Non dormì tutta la notte. Ma in quella tensione e in quelle chimere che riempivano la sua immaginazione non c'era nulla di spiacevole e di tenebroso; al contrario, c'era qualcosa di gioioso, di bruciante e di eccitante.

Vrònskij non tentò neppure di addormentarsi quella notte. Sedeva nella sua poltrona, ora fissando gli occhi dritto innanzi a sé, ora esaminando quelli che entravano ed uscivano, e se anche prima stupiva e agitava le persone che non lo conoscevano con la sua aria d'incrollabile tranquillità, adesso egli ancora di più sembrava orgoglioso e impassibile. Guardava alle persone come a cose.
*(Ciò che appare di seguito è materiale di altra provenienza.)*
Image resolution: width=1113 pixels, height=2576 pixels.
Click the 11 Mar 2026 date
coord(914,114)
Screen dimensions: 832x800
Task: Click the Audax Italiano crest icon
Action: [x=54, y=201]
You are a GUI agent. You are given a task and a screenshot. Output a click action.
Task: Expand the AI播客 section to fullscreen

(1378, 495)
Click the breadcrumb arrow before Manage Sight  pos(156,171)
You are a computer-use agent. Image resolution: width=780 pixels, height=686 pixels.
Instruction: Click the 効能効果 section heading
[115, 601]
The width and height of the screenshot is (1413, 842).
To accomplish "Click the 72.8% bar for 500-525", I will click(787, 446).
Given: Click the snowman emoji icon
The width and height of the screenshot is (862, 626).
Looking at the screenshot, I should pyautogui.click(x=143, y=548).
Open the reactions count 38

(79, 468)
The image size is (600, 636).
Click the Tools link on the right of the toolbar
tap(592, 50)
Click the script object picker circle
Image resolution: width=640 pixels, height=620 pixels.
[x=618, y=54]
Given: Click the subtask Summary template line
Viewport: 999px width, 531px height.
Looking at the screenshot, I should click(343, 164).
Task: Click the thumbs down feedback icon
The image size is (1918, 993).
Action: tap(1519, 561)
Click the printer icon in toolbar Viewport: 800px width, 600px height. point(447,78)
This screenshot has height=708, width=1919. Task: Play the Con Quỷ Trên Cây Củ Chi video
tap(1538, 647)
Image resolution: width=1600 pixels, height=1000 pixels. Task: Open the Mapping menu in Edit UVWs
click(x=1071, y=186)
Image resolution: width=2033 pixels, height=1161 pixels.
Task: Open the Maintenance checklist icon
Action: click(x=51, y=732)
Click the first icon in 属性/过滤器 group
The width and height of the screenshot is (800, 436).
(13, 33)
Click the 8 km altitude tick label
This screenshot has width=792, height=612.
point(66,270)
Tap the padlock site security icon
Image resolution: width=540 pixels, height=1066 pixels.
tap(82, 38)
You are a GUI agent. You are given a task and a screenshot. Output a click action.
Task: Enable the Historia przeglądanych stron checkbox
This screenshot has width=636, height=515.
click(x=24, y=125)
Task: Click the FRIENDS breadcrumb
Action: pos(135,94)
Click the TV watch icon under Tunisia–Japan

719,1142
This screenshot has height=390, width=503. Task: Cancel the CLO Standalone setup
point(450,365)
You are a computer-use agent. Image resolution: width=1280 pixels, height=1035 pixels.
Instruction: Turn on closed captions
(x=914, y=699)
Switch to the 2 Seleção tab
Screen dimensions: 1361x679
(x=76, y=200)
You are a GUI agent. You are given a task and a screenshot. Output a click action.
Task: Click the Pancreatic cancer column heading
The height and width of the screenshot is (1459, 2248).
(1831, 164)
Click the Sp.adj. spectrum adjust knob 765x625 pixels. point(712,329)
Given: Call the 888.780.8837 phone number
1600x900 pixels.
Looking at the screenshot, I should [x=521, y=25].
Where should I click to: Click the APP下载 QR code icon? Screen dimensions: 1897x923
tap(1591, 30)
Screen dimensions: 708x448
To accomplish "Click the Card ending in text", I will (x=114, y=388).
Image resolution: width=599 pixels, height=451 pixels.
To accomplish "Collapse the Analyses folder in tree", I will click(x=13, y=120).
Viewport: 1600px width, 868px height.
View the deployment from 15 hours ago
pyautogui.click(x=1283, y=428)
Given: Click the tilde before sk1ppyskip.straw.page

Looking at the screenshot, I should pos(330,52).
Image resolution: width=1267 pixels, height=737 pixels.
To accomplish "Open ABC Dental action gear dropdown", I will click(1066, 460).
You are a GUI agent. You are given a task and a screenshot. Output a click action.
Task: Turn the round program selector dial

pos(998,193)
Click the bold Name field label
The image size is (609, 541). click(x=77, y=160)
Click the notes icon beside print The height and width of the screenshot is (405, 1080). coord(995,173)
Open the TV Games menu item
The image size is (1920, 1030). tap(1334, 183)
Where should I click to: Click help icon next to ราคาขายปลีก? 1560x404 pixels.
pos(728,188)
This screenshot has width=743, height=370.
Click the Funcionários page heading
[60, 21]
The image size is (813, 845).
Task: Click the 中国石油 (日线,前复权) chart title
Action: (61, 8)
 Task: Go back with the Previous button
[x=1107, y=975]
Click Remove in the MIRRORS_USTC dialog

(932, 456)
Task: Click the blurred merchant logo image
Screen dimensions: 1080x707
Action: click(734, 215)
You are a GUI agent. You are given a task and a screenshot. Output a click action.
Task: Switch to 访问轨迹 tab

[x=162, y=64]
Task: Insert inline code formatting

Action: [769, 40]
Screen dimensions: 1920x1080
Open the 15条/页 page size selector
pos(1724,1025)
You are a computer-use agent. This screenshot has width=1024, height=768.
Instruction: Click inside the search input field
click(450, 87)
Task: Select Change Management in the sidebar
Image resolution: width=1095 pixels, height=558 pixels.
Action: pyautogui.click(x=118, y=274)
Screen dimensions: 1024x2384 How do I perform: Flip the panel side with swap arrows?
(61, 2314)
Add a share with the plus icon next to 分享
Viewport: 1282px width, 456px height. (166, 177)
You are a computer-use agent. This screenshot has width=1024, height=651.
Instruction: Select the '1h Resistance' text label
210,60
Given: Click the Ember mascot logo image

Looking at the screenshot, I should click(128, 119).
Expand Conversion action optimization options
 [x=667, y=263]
Vide il primo incontro del marito con la moglie e osservò con la penetrazione dell'innamorato, i segni della lieve soggezione con cui ella parlava col marito. "No, ella non lo ama e non può amarlo", egli decise fra sé.
Ancora mentre si avvicinava di dietro ad Anna Arkàdievna, notò con gioia che ella sentiva il suo avvicinarsi, e riconosciutolo, s'era di nuovo rivolta al marito.